In questo discorso l’Italia, non presente nella classifica perché i suoi guadagni sono stati inferiori a 2,1 milioni, fa da fanalino di coda. Tutto ciò è comprensibile se si pensa che, rispetto ad altri paesi europei, il calcio femminile nella Penisola non solo si è sviluppato capillarmente in un momento successivo, ma vive una crescita più lenta: basti pensare che solo dal luglio del 2022 le calciatrici della massima serie hanno acquisito tutti i diritti dati dal professionismo. Le serie cadette che non hanno le stesse garanzie, invece versano in condizioni di svantaggio tale che talvolta non hanno nemmeno il necessario per poter iscrivere la squadra al campionato. Eppure, grazie ai social che aiutano la diffusione delle gesta delle ragazze, c’è da ben sperare che questi dati abbiano un’impennata nei prossimi anni complici anche le buone prestazioni della Nazionale Azzurra sotto la guida di Andrea Soncin e l’arrivo nel nostro campionato di giocatrici straniere che si sono distinte sino a divenire nomi noti (Ivana Andres, Tessa Wullaert, Lina Magull che hanno firmato con l’Inter, Vero Boquete che milita nella Fiorentina o anche Alisha Lehmann alla Juventus).
Salve,
non è “retaggio culturale” la sostanziale, fisiologica ma soprattutto genetica differenza tra un corpo di essere umano femmina ed uno di essere umano maschio. Non esiste e non esisterà mai una parità di prestanza tra una femmina ed un maschio. le più forti femmine in ogni disciplina non potranno mai gareggiare con la controparte maschile, neanche se di categoria inferiore. È genetica, che con la politica non ha niente a che fare se non con la sua (es.: selezione naturale).
Seguo le discipline femminili da decenni, per passione e perché mi sento più vicino a loro che alle maschili, indi per cui lungi da me dal difendere il patriarcato (che mi ha anche rovinato la vita per sempre).
Ma vi prego, almeno voi, fuori la politica dallo sport.
E sì, parlare di patriarcato è parlare di politica.
Buongiorno,
grazie per aver lasciato la sua opinione qui.

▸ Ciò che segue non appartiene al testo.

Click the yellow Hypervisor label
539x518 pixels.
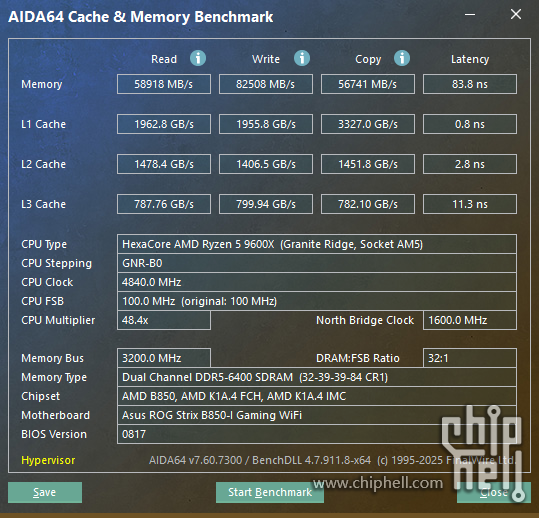[48, 460]
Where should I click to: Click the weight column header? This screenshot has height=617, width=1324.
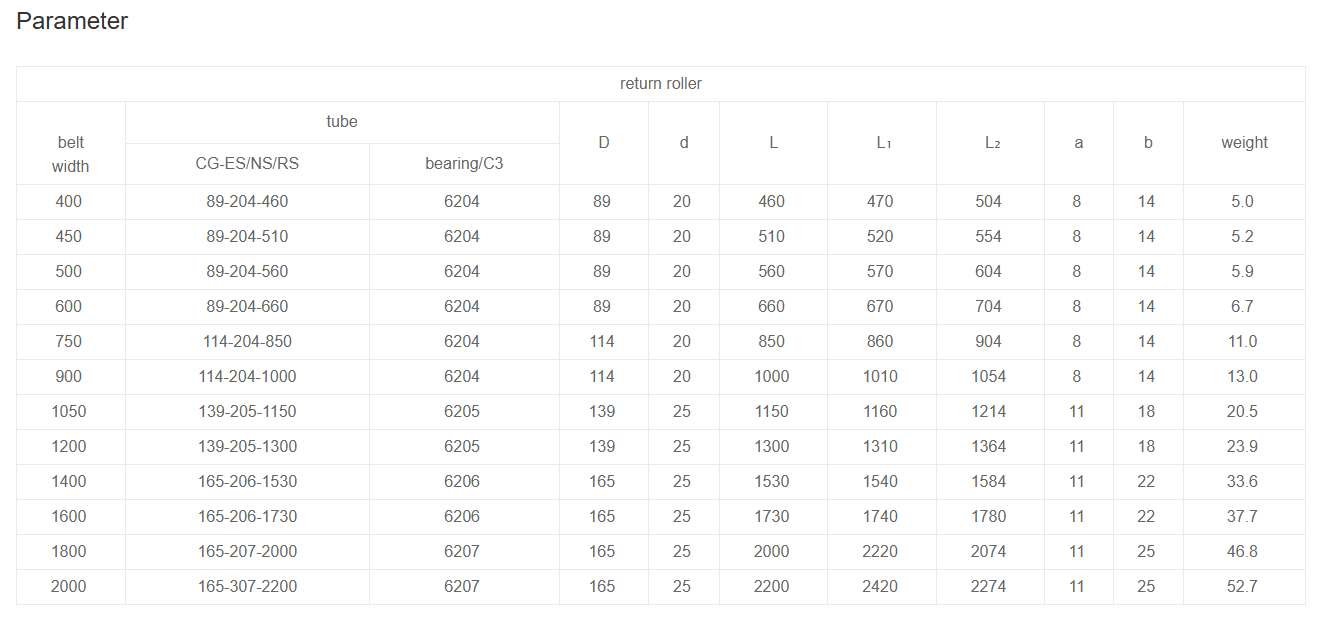pyautogui.click(x=1243, y=143)
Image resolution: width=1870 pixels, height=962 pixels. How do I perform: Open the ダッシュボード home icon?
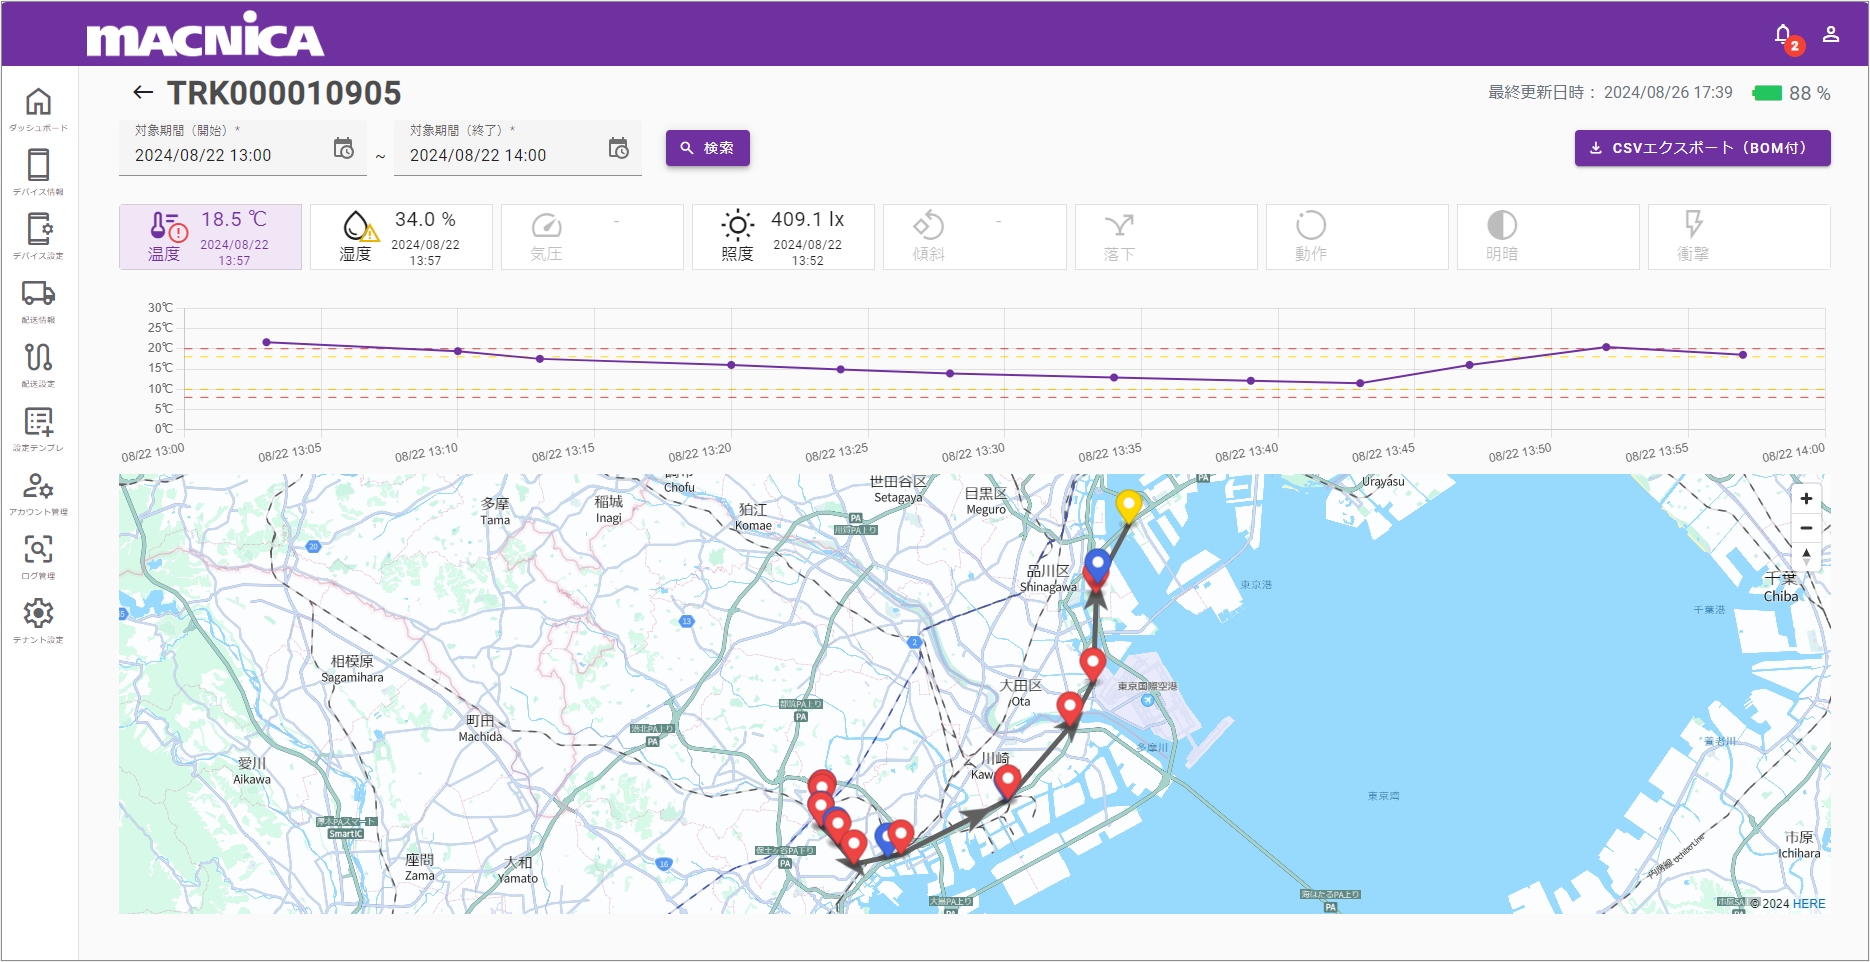[38, 103]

Non la condivido, non perché non sappia che esistono delle ovvie differenze tra il fisico di un uomo e il fisico di una donna ma perché non era a questo che mi riferivo. E’ un retaggio culturale patriarcale dire che le donne non possano giocare a calcio, così come lo è dire che danza e pattinaggio non siano sport pensati anche per gli uomini. Per quanto riguarda la politica, purtroppo, tutto al giorno d’oggi è politicizzato (sport compreso) e in questo caso non potevo proprio esimermi da farne menzione.